Derek Parnell wrote:
On Thu, 19 Feb 2009 07:01:56 -0800, Andrei Alexandrescu wrote:
These all put the regex before the string, something many people would
find unsavory.
I don't. To me the regex is what you are looking for so it's like saying
"find this pattern in that string".
Yah, but to most others it's "match this string against that pattern".
Again, regexes have a long history behind them. So probably we need to
have both "find" and "match" with different order of arguments, something .
Anyway, std.algorithm defines find() like this:
find(haystack, needle)
In the least structured case, the haystack is a range and needle is
either an element or another range. But then we can think, hey, we can
think of efficient finds by using a more structured haystack and/or a
more structured needle. So then:
string a = "conoco", b = "co";
// linear find
auto r1 = find(a, b[0]);
// quadratic find
auto r2 = find(a, b);
// organize a in a Boyer-Moore structure; sublinear find
auto r3 = find(boyerMoore(a), b);
I'll actually implement the above, it's pretty nice.
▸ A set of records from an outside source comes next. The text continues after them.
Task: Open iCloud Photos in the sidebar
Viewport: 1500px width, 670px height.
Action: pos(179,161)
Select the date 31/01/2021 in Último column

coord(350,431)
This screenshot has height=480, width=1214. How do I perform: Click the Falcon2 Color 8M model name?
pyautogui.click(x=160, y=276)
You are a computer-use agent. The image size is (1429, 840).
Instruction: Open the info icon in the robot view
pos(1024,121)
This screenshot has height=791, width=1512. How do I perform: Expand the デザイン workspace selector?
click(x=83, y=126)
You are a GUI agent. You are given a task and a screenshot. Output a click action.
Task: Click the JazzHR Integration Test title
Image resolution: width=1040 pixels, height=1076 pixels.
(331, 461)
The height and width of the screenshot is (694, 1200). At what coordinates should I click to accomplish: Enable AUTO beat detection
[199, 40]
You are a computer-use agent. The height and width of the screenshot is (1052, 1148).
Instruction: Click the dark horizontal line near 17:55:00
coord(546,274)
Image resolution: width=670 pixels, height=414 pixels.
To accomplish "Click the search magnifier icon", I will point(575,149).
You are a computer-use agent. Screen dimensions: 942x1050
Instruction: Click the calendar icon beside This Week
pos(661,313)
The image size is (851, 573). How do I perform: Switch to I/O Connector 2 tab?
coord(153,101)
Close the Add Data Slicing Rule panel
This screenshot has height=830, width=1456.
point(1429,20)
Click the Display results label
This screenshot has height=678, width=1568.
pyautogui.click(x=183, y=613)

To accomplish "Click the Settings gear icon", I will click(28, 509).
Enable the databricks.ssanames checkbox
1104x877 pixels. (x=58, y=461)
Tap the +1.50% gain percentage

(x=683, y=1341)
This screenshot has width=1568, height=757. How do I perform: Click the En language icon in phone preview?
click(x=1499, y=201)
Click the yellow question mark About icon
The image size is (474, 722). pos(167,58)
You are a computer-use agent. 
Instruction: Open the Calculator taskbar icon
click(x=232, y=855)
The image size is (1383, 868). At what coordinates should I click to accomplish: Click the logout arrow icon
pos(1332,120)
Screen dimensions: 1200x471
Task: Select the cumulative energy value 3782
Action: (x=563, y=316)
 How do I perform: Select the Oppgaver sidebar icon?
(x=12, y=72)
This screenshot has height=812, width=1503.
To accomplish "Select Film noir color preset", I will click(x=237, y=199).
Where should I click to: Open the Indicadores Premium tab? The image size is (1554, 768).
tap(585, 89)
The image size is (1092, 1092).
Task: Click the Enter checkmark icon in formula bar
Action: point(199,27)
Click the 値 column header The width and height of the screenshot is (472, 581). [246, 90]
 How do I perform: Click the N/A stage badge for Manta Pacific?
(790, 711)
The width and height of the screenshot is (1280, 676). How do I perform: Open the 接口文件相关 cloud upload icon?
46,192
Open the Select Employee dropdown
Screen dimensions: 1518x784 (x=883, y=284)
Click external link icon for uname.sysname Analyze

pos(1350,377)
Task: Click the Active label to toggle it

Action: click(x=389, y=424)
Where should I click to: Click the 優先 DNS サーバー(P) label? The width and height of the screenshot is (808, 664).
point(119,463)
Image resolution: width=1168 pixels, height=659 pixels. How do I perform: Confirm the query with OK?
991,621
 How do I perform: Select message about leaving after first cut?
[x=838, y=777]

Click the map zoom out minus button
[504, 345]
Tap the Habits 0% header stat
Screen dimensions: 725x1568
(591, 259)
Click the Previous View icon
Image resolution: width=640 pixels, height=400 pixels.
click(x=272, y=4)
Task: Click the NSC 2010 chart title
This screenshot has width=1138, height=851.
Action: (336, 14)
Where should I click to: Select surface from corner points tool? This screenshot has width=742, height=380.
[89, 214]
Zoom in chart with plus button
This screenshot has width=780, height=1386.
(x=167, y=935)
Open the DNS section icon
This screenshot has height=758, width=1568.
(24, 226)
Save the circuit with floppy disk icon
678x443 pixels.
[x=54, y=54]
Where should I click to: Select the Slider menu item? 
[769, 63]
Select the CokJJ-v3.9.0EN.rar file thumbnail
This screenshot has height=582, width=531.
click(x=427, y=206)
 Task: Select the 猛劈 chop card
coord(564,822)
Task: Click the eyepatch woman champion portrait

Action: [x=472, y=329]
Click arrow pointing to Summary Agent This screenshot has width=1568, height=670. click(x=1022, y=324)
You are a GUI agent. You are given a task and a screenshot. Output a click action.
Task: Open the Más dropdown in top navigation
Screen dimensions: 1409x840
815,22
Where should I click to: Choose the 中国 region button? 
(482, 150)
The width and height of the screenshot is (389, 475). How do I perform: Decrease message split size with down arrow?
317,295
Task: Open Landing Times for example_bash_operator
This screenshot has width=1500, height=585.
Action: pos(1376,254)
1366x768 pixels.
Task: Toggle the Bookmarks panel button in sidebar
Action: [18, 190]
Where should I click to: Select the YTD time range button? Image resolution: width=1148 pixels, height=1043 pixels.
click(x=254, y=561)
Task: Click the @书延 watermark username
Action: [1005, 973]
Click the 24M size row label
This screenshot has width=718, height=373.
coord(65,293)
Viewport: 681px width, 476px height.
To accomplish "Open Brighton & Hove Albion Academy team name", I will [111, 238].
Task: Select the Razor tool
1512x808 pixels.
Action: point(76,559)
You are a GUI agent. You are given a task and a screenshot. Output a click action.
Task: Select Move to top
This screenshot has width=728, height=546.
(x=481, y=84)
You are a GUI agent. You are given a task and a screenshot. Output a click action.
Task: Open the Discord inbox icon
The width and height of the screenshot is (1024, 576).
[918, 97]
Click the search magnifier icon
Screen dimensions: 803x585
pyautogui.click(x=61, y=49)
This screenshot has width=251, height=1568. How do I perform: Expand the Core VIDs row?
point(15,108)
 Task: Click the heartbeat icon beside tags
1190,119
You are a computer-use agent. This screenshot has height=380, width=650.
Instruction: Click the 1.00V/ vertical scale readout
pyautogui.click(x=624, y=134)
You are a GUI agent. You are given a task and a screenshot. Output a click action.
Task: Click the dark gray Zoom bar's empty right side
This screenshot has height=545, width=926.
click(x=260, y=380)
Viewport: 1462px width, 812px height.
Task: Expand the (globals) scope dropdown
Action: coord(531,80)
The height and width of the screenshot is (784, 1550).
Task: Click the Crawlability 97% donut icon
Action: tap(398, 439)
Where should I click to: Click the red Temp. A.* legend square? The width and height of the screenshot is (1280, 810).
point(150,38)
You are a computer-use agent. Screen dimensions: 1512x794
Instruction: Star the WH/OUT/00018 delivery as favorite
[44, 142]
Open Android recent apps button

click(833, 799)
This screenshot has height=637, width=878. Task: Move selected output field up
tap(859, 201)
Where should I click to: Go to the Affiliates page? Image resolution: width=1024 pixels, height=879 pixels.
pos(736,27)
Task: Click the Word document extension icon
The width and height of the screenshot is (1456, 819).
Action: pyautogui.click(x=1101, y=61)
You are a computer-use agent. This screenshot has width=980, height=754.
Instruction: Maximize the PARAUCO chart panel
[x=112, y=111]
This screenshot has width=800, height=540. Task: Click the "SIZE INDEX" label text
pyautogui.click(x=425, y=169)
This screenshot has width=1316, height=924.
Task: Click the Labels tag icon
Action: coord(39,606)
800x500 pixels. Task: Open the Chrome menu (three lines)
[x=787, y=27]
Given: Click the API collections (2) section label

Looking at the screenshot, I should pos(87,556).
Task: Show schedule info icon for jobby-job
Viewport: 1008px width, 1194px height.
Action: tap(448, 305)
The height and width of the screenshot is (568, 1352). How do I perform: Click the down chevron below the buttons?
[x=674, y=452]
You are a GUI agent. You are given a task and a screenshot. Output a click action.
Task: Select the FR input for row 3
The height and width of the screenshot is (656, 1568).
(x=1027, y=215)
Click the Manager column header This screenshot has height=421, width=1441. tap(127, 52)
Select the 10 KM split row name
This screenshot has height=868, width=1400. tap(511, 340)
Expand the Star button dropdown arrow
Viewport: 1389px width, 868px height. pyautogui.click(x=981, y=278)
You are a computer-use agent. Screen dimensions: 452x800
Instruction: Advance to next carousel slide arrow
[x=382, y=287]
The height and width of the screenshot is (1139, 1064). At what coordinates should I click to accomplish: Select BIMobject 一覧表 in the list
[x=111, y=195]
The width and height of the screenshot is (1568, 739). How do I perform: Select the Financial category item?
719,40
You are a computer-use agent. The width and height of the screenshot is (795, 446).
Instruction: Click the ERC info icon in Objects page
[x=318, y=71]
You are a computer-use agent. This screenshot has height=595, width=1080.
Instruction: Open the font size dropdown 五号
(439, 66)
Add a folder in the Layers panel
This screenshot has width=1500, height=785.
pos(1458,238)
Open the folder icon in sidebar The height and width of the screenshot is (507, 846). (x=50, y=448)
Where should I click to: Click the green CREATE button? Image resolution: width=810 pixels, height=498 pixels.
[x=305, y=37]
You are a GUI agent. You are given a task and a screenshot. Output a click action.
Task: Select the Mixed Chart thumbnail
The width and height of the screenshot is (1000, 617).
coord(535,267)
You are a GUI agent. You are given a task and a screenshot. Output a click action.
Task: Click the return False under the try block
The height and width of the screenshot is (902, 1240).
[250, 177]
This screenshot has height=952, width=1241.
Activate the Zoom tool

Now the question
is, what's the haystack and what's the needle in a regex find?
auto r3 = find("conoco", regex("c[a-z]"));
or
auto r3 = find(regex("c[a-z]"), "conoco");
?
The argument could go both ways:
"Organize the set of 2-char strings starting with 'c' and ending with
'a' to 'z' into a structured haystack, then look for substrings of
"conoco" in that haystack."
versus
"Given the unstructured haystack conoco, look for a structured needle in
it that is any 2-char string starting with 'c' and ending with 'a' to 'z'."
What is the most natural way?
Andrei